本記事は、アーカイブに保存されている過去の記事です。最新の情報は、公益社団法人日本印刷技術協会(JAGAT)サイトをご確認ください。
ワールドカップは印刷会社の売上高にどんな影響を与えるのか。JAGATが30年以上に渡って調査している「印刷業毎月観測アンケート」のデータから過去4大会を考察する。
サッカーのワールドカップは4年に一度開催され、2014 年はブラジルで6月12日から7月13日にかけて開催される。ワールドカップはテレビ視聴者数・観客動員数・開催期間ともオリンピックを大きく上回る規模で、世界の人々の関心は高く、経済波及効果も大きい。
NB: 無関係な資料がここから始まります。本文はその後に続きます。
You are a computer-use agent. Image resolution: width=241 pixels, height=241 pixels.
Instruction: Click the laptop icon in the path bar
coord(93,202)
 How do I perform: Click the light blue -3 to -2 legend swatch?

日本代表は1998 年のフランス大会で初めてワールドカップに出場、以降は2002年ドイツ、2006年日韓、2010 年南アフリカの4 大会に出場した。出場権を逃したドーハでの試合、初めて出場権を掴んだジョホールバルでの試合など、本選だけでなく予選も含めて人々の関心は高い。
過去、ワールドカップの開催は印刷ビジネスにどのような影響を与えてきたのだろうか。日本が出場した過去4 大会を振り返ってみたい。
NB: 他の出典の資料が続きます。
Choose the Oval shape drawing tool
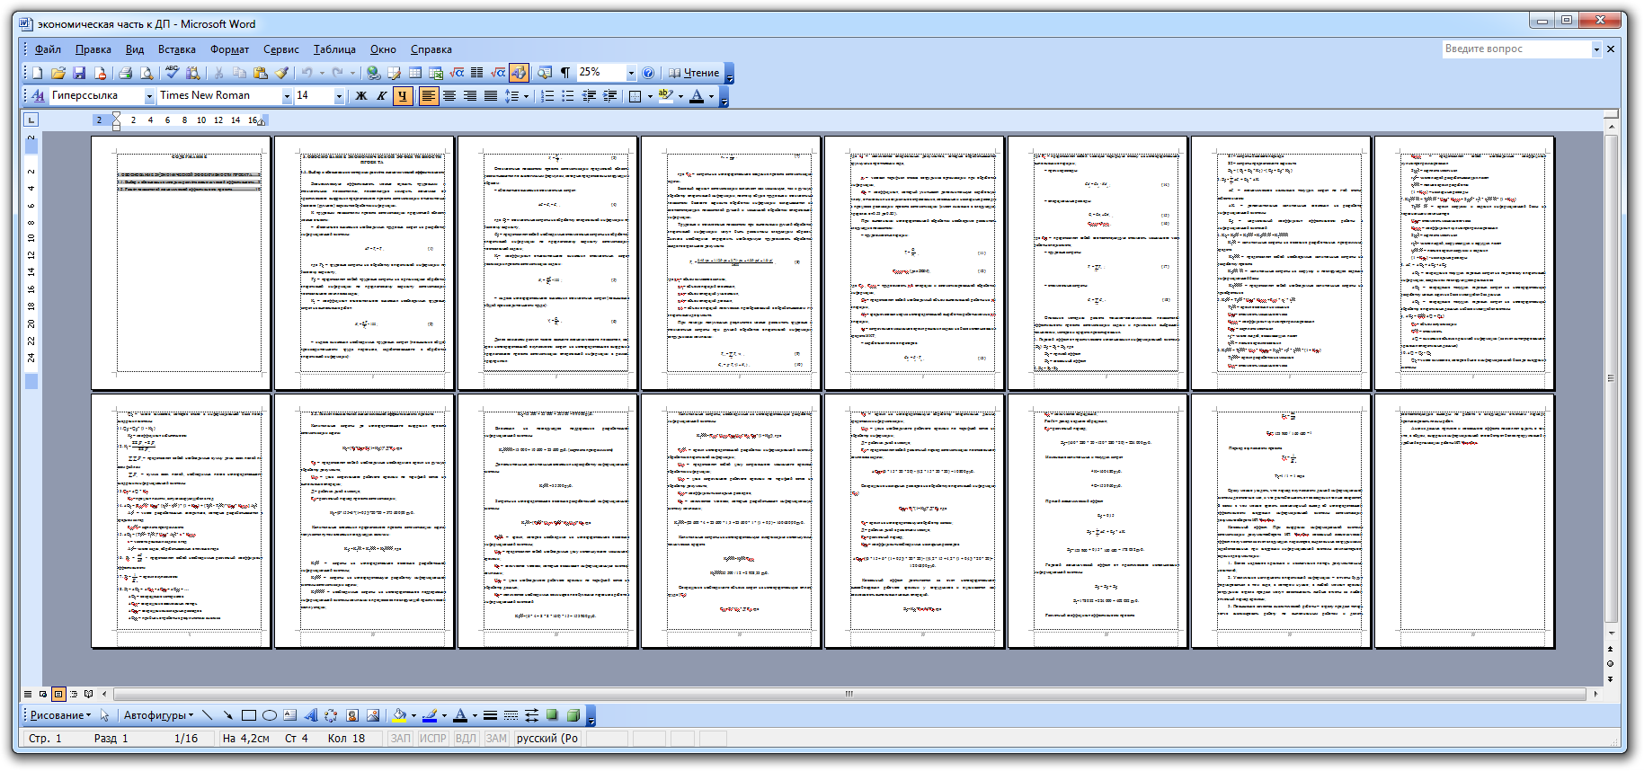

JAGAT は「印刷業毎月観測アンケート」を30 年以上に渡って実施してきた。この調査で把握してきた売上高伸び率をベースに、ワールドカップの開催される6 月と前後3 カ月で売上高伸び率がどのように変わったかを見る。
大会開催の6 月は過去4 大会の売上高伸び率が△ 3.7%である。フランス大会△ 2.1%、日韓大会△5.1%、ドイツ大会△ 2.1%、南アフリカ大会△5.5%と、日本がグループリーグを突破した日韓大会と南アフリカ大会において特に低い。日本代表が勝ち抜き、試合数が増えるほど印刷会社の売上高が落ちる相関がわかる。
また、開催前3 カ月間の売上高伸び率平均は△2.0%、開催後3 カ月間の売上高伸び率平均は△3.2%と、開催前より開催後の方が売上高は落ちる傾向にある。開催前と開催後の各3 カ月間を合わせた6 カ月の平均は△ 2.6%だから、過去4 大会の実績からワールドカップ開催月の印刷会社の売上高は1%以上落ちると分かる。
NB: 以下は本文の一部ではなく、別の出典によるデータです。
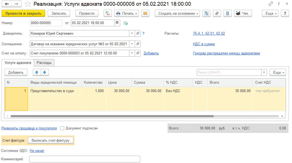Switch to the Расходы tab
Viewport: 292px width, 163px height.
click(44, 63)
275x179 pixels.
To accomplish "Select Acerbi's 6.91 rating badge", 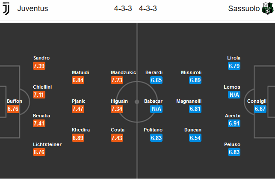I will [x=234, y=123].
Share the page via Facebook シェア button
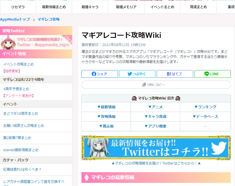Viewport: 235px width, 186px height. 100,74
見てきたように、ワールドカップ開催月は印刷会社の売上高が1%以上落ちる。たかが1%だが、1 カ月の間に3 日間3 試合で1%なので、日本代表戦の試合当日のたびに売上高が7~8%落ちることになる。企業の存続に影響を与えるほどではもちろんないが、営業効率は確実に低下する。
顧客側でも仕事に集中しにくいだろう。ワールドカップの開催期間中は、営業効率が下がりやすいことを念頭に、思い切って勤務シフトを変えるなど、観戦に集中して楽しんだほうがむしろ仕事の集中力も高まるように思われる。既にテレビ放映スケジュールは決まっていて、時差は最低減にとどまるよう配慮されているもようだ。こうした大型イベントの際の効果的な働き方については工夫するようにしたい。
ワールドカップブラジル大会 日本代表戦の日程
6 月15 日(日)10:00~ コートジボワール戦
6 月20 日(金)7:00~ ギリシャ戦
6 月25 日(水)5:00~ コロンビア戦
(『JAGAT info』2014年2月号より)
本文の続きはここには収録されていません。